Q – James Toon) What use cases do you see this in?
A) I think that this use case is pretty good for discovering content of a journal or article or publication as per this analysis. Loads of structure around lots of documents in a collection with these topics. So you can think about images as a method of interaction for items. Lots of possibility for enhancing interface. My two use cases are browsing documents – I have the fond memory of browsing the library as a UG reading books I didn’t expect to find. Much harder to do that on the web. If you start following these things you start finding bits of the web that you didn’t know about. Serendipitous discovery in DSpace doesn’t work, but would be nice to have on top. The other use case is about what’s going on in a particular environment and who is working on similar things
Q – James) And there is a use case with image navigation around foreign language discovery
A) I only did this quickly.
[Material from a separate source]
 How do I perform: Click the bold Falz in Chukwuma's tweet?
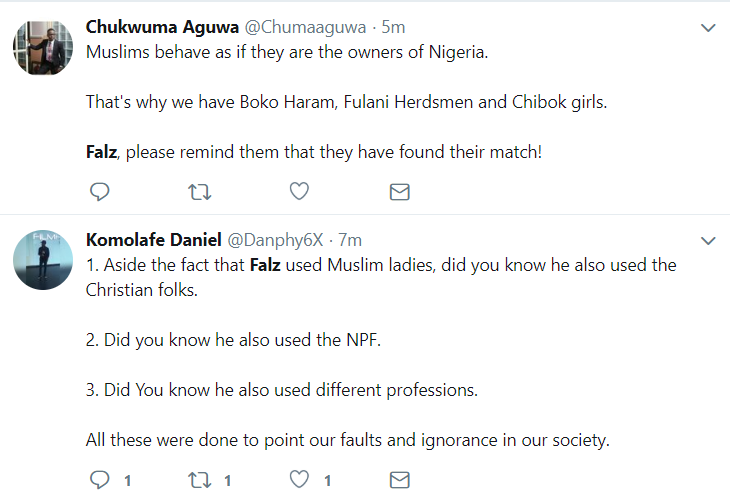point(102,156)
But there is work in the school to break up videos into subjects and index against Wikipedia. It gives such a lot of structure to the videos in a way that it’s hard to do without unstructured searching – I don’t think you could do that with triples
Q – Patrick) Another use case would be wear to publish a paper based on what topics it hits. Any work on co-occurrence?
A) Only at document level here but there is work on near co-location but on a different understanding of topic and distribution. Haven’t seen anything definitive but very interesting idea. When you see a document coloured word by word according to topic that can be good for the reader but can be problematic. Monte Carlo method is quite a subtle way to understand the data
Q) any tie up between this work and data extraction work?
A) I haven’t seen any but that doesn’t mean there isn’t. Any way to disambiguate tokens and count them would work with this model though
Q – Phil) Any idea how deep you could go with this? Could you stick to disciplines, sub disciplines etc?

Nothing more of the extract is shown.